Wirtschaft
Die Krise in der Ukraine bleibt das bestimmende Thema an den Rohstoffmärkten.
Die Krise in der Ukraine bleibt das bestimmende Thema an den Rohstoffmärkten.(Foto: picture alliance / dpa)

Von Libyen bis Ukraine: Ölpreis-Anstieg bekommt neue Nahrung

Die Gemengelage an den Rohstoffmärkten ist eindeutig: Unsichere Lage in der Ukraine, Lieferausfälle in Libyen, Rückgang der US-Rohöllagerbestände. Das Ergebnis ist klar.

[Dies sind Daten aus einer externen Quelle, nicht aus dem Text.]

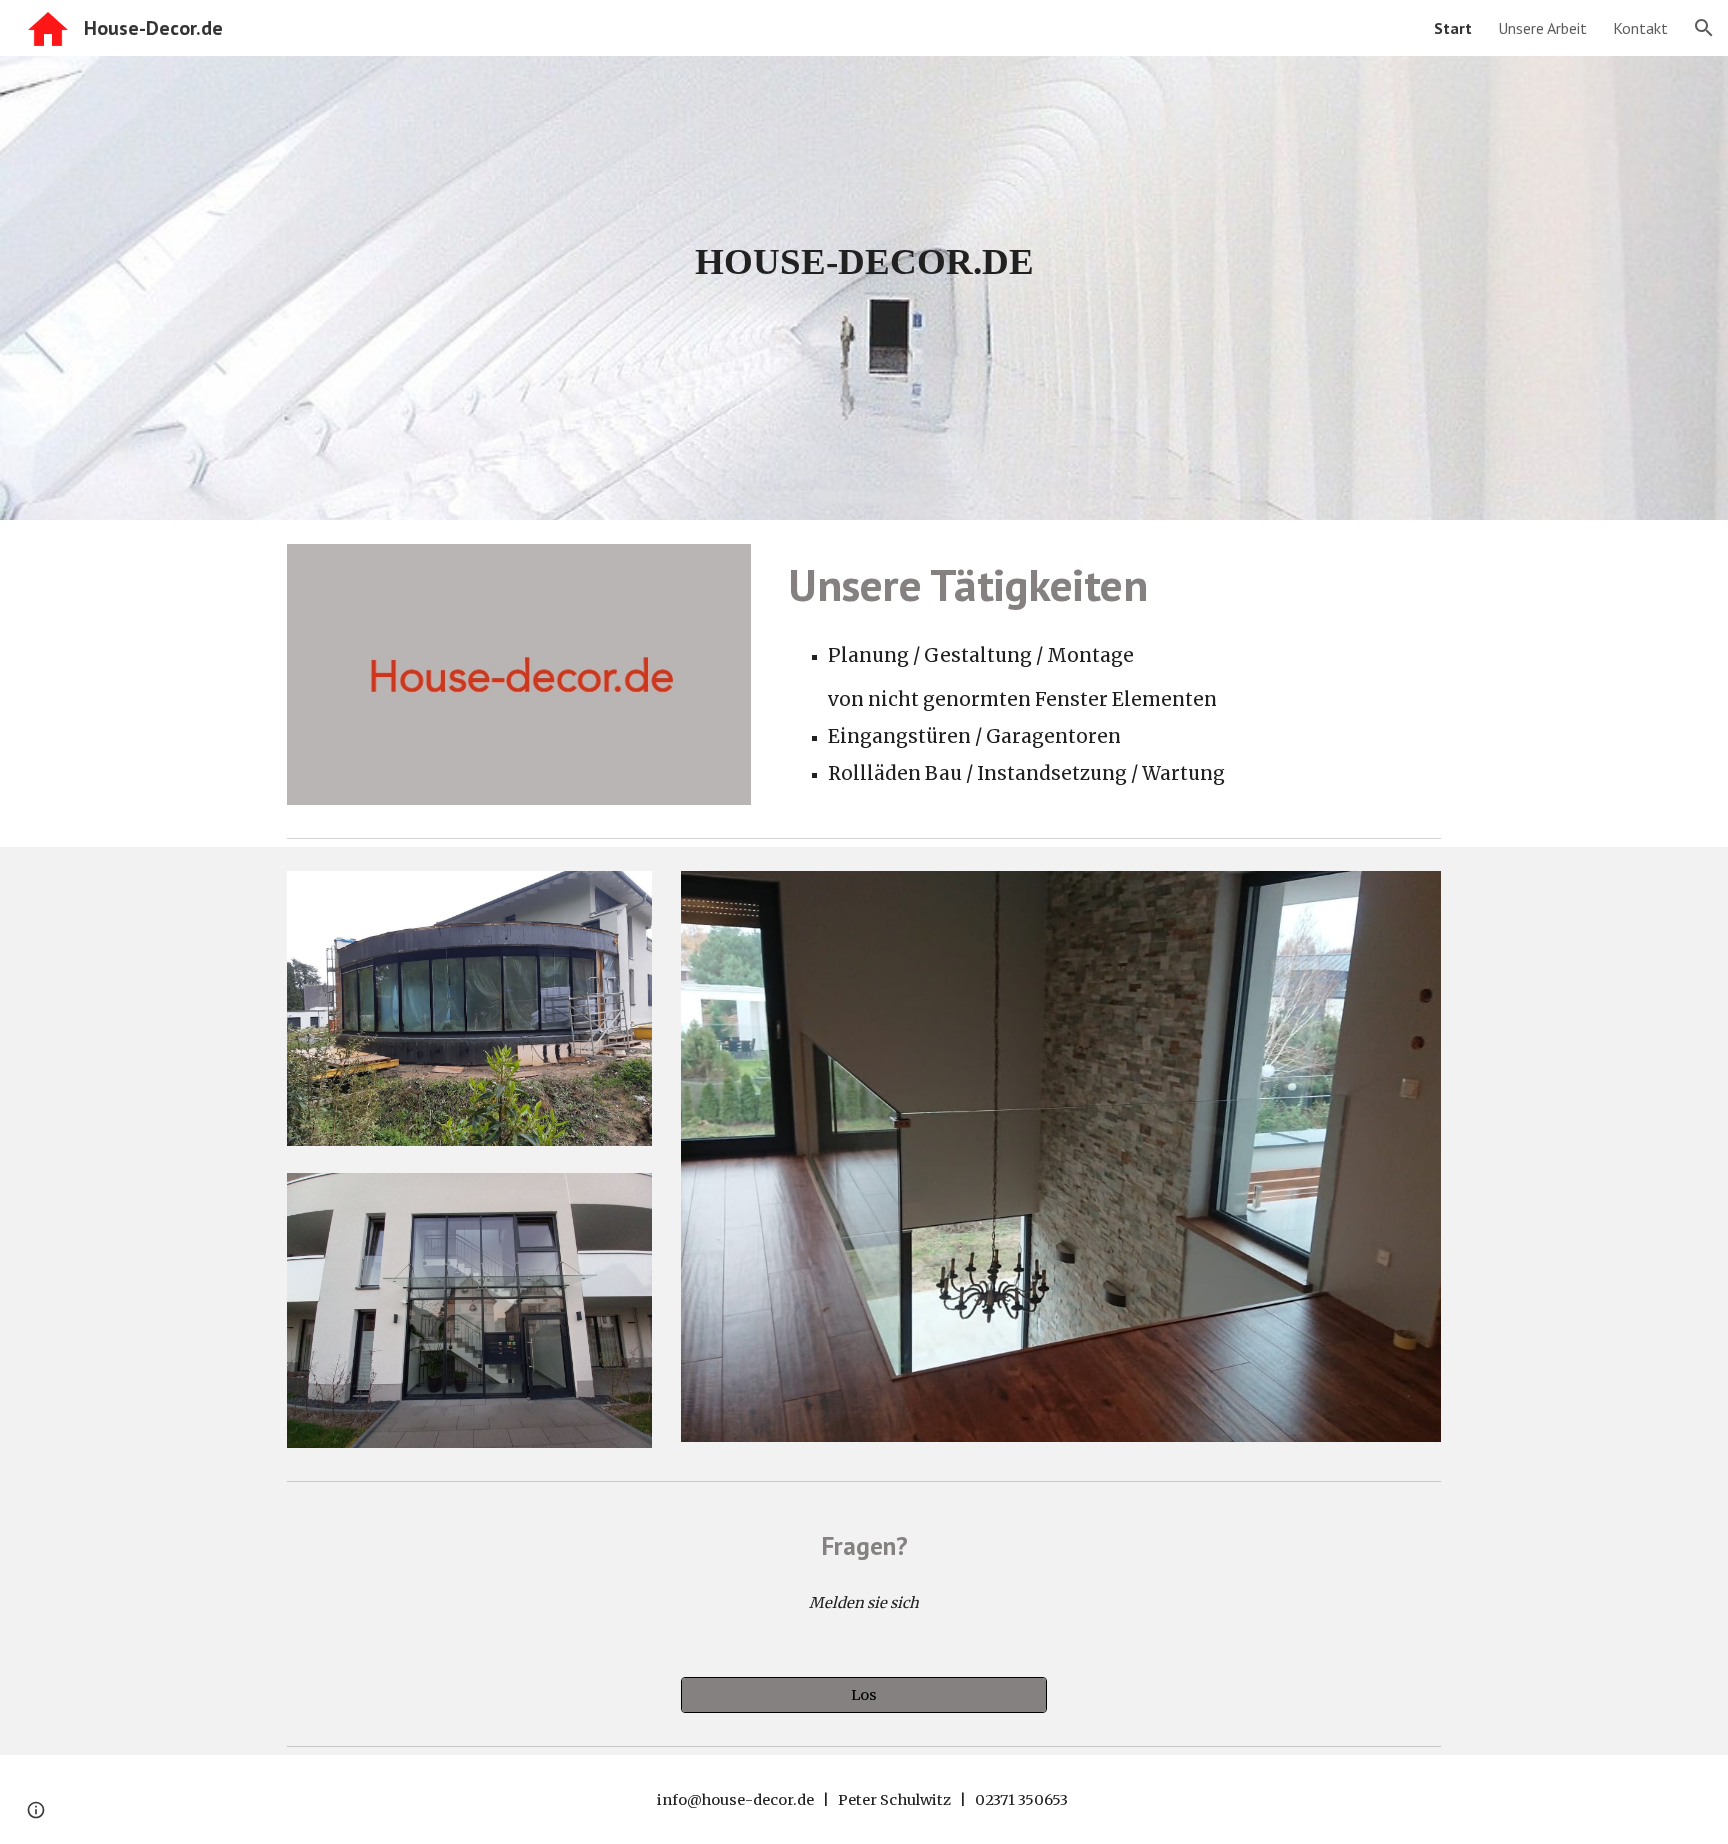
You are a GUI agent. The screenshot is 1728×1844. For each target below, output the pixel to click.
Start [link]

Der überraschende Rückgang der US-Lagerbestände, libysche Exportausfälle sowie die weiterhin unsichere Lage in der Ukraine haben den Preis für Rohöl am Mittwoch erneut in die Höhe getrieben. Die Nordsee-Sorte Brent verteuerte sich um 0,2 Prozent auf 109,90 Dollar. Ein Barrel US-Öl WTI kostete mit 103,30 Dollar rund 1,0 Prozent mehr als am Dienstag.

Der vom American Petroleum Institute veröffentlichte Rückgang der Ölreserven um 10,3 Millionen Barrel sei wahrscheinlich ein Ausrutscher, sagte Ölhändler Tony Machacek vom Brokerhaus Jefferies Bache. "Ich bezweifle, dass er längerfristig Einfluss auf den Markt haben wird."

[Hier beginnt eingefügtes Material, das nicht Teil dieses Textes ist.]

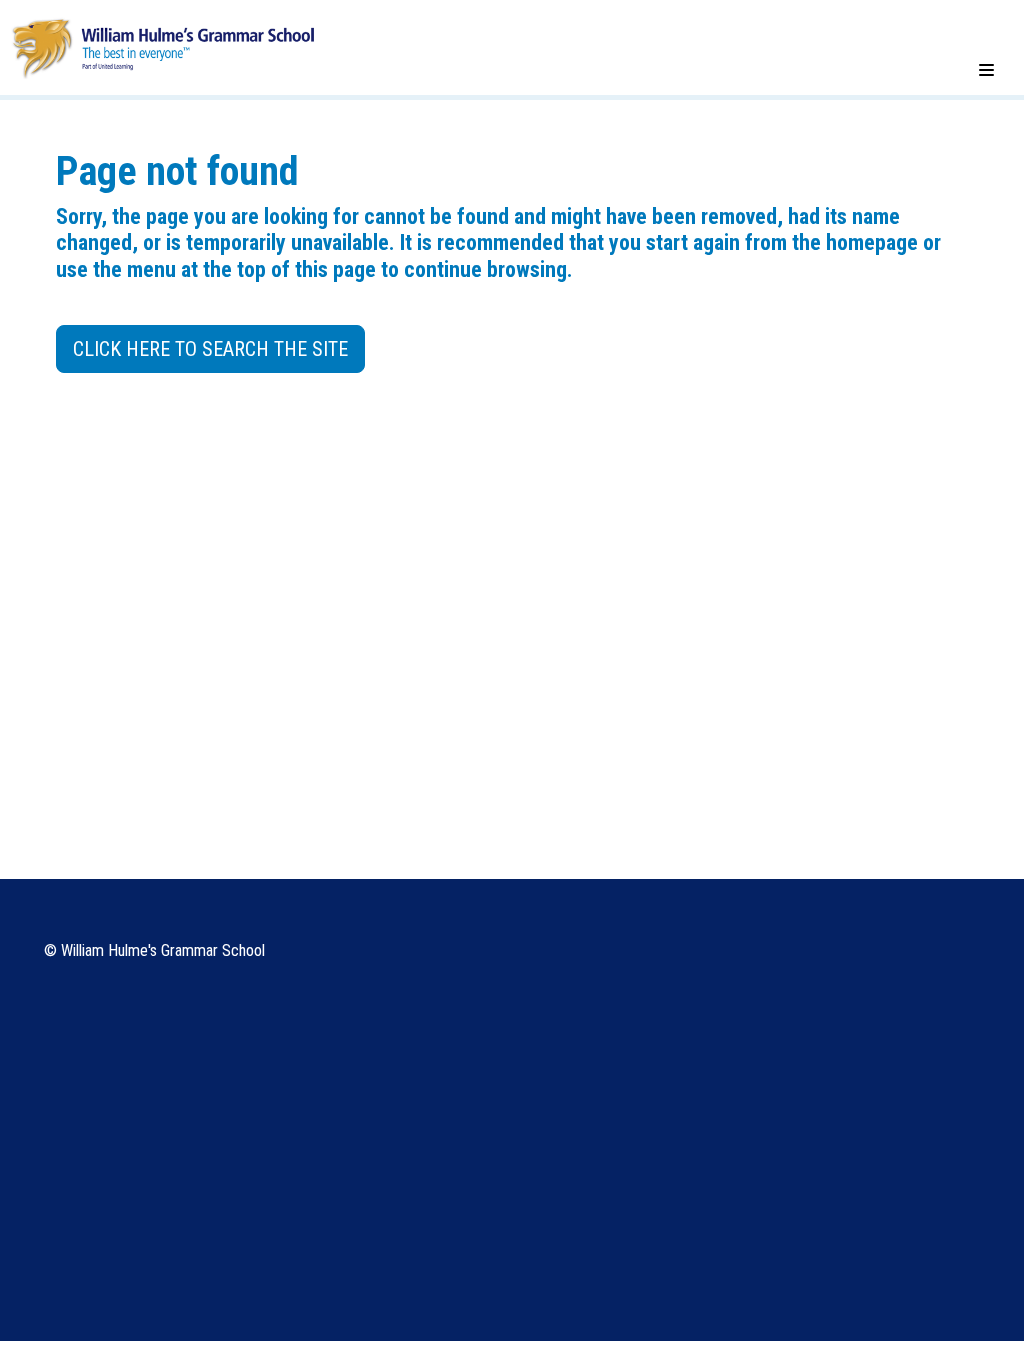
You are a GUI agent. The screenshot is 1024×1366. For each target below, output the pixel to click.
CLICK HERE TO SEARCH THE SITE (210, 349)
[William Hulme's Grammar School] (163, 46)
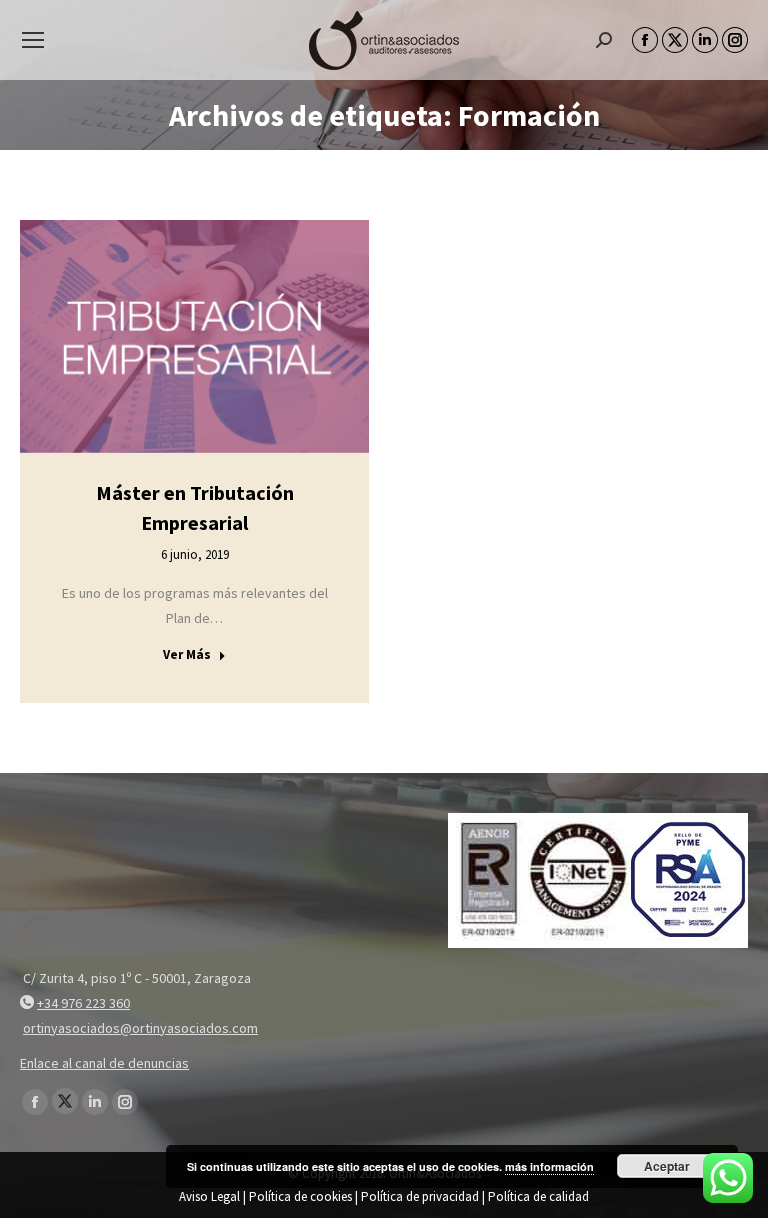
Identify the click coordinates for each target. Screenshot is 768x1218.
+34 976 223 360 (83, 1003)
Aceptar (667, 1166)
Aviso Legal (209, 1196)
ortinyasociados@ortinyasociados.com (140, 1028)
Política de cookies (300, 1196)
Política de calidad (538, 1196)
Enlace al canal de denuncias (104, 1063)
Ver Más (187, 654)
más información (549, 1166)
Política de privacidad (420, 1196)
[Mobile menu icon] (33, 40)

Unterdessen gingen in Libyen die Kämpfe weiter. Dort ringen Milizen seit Monaten um die Macht. Am Sonntag hatten bewaffnete Anhänger des abtrünnigen Ex-Generals Chalifa Kassim Haftar das libysche Parlament angegriffen. Aktuell exportiert das Opec-Mitglied 210.000 Barrel Rohöl täglich. Vor dem Sturz des damaligen Machthabers Muammar Gaddafi 2011 waren es 1,6 Millionen Barrel pro Tag.

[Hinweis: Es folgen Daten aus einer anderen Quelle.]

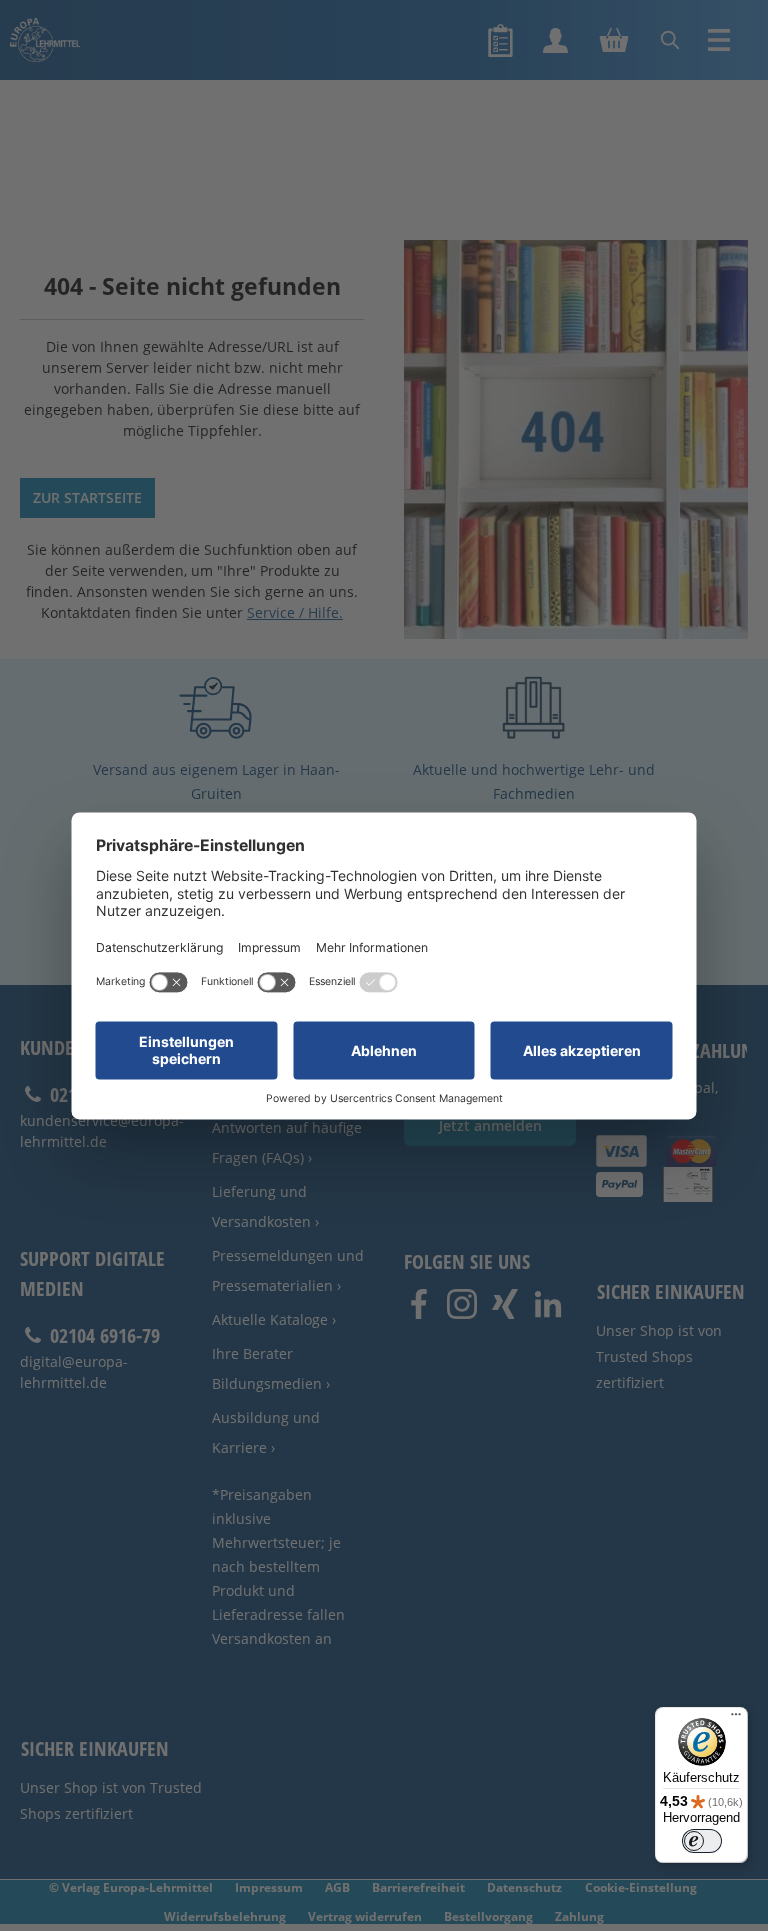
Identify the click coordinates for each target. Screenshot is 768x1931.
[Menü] (736, 1719)
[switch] (702, 1841)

Der Goldpreis kann ebenfalls leicht zulegen. Die Feinunze notiert bei 1293,60 Dollar und damit 0,2 Prozent fester. Hier werde vor allem auf die Aussagen von Fed-Präsidentin Yellen und das Protokoll der US-Notenbank gewartet, heißt es von einem Teilnehmer.